• **THE PROBLEM**
In the listing that follows, the lines starting at the one containing "The height and" and ending at the one containing "Task: Click the empty line 20 in editor" are to be returned exactly, both boundary lines included, and no others.

• **WORKING DATA**
----

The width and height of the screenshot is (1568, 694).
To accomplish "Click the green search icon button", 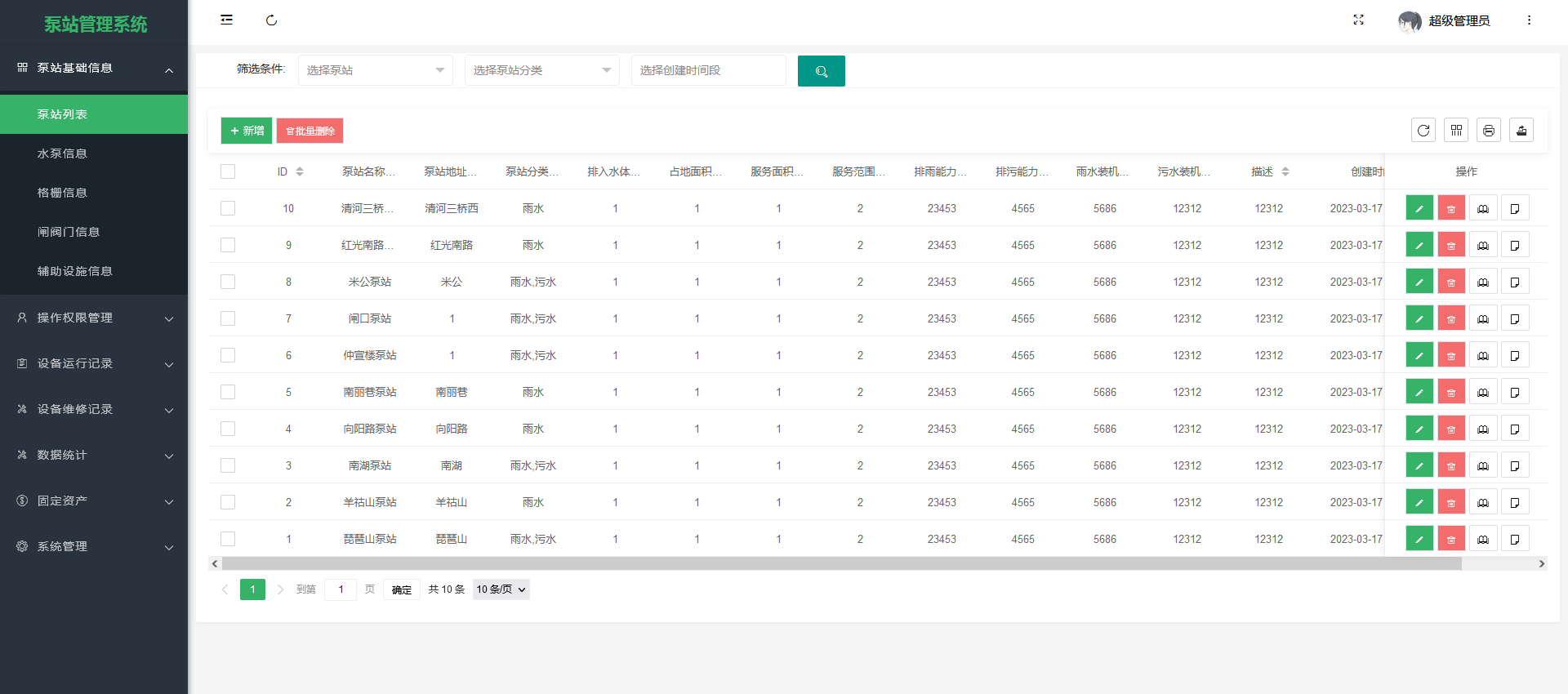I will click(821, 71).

----

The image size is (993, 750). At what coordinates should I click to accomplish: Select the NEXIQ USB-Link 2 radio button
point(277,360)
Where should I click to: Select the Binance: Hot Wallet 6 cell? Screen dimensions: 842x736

----

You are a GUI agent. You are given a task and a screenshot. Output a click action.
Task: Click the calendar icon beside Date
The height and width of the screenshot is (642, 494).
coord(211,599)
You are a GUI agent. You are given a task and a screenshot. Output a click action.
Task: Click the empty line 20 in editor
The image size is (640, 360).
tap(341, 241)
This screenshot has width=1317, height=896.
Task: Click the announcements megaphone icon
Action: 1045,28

----

• **ANSWER TO THIS TASK**
The height and width of the screenshot is (642, 494).
coord(211,599)
You are a GUI agent. You are given a task and a screenshot. Output a click action.
Task: Click the empty line 20 in editor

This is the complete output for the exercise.